On the very same day, Big Ed posted a piece on self-censorship. He offers an examination of why writers do it and why he has done it and concludes, ultimately, that for him it is about the fear that he will not be able to communicate his ideas clearly enough to his readers. That he’s not a good enough writer to get the depth of what he’s trying to get across.
Both of these posts are really about what writers believe they ‘owe’ their readers.
I’d like to look at the mirror side of this and ask what a writer owes themselves. Because I don’t believe, as Lisabet does, that I owe my reader the story they expect. If anything, I believe I owe them the opposite. I owe them what they don’t expect. Nor to I agree with Ed that prowess in writing is the faithful transmission of the ideas in my brain to the readers. From what I understand of the reading process, I don’t think it’s possible and, if it were, I would not think it was desirable.
Lisabet’s statement about her words not be sacred forced me to ask the question: if your words aren’t sacred, then what is? Because - and I know this will sound incredibly egotistical – I DO think my words are sacred. If anything about me is sacred, it’s my words. I don’t expect readers or publishers or editors to feel the same way, but I must.
I have no children. My words are all that will survive me. They are sacred to me.
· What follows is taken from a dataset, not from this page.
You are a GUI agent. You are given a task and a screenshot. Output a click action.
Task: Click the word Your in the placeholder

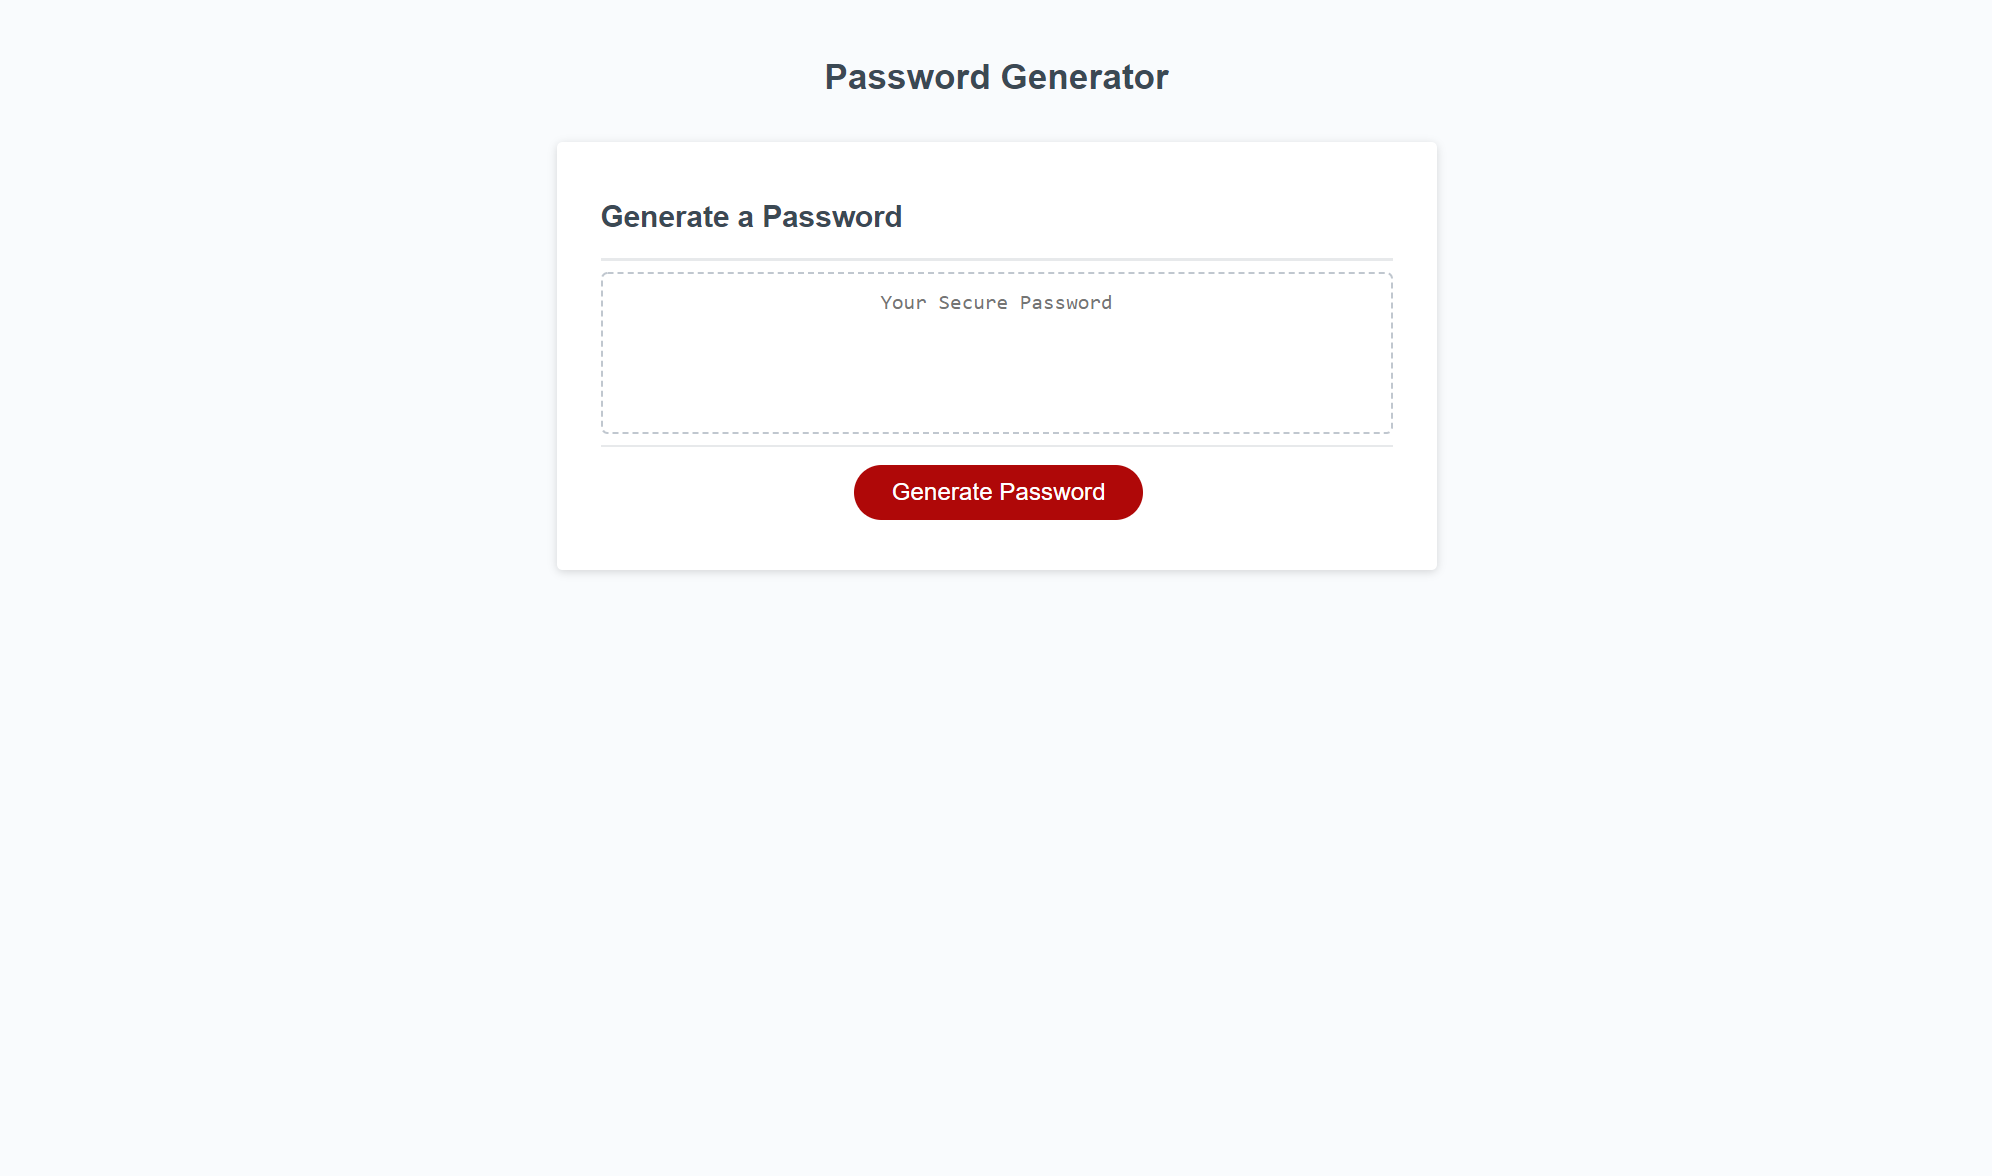[x=903, y=303]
That doesn’t mean every word I write is inviolate, or that I couldn’t benefit from a good, stiff edit, but if my words are quotidian and profane, then why write them at all? If I don’t think they’re sacred, why would I ever strive to improve them?
It has become normative for us to consume writing like we consume everything else. It’s a product. You should get what you expect. You should be delivered what you want. You should and can return it if it doesn’t meet your expectations. We have turned fiction into just another consumer product, and because of that, our relationship with it has changed forever. This generation will never feel challenged or privileged or awed by what they read anymore than they will feel challenged or privileged or awed by a pair of sneakers or meal. And that is sad.
It’s a world I choose not to step into. It’s a game I will not play. It’s a reality I will ignore. Because I will not reduce my relationship with words and the stories they constitute – mine, or those of another – to a commodity. My words are sacred to me. More times than I can count, I have felt that the words of other writers were sacred, too.
If I don’t believe my words are important, special, worthy…then how can I ever hope a reader will receive them that way and join in the pleasure of participating in the meaning-making process with me?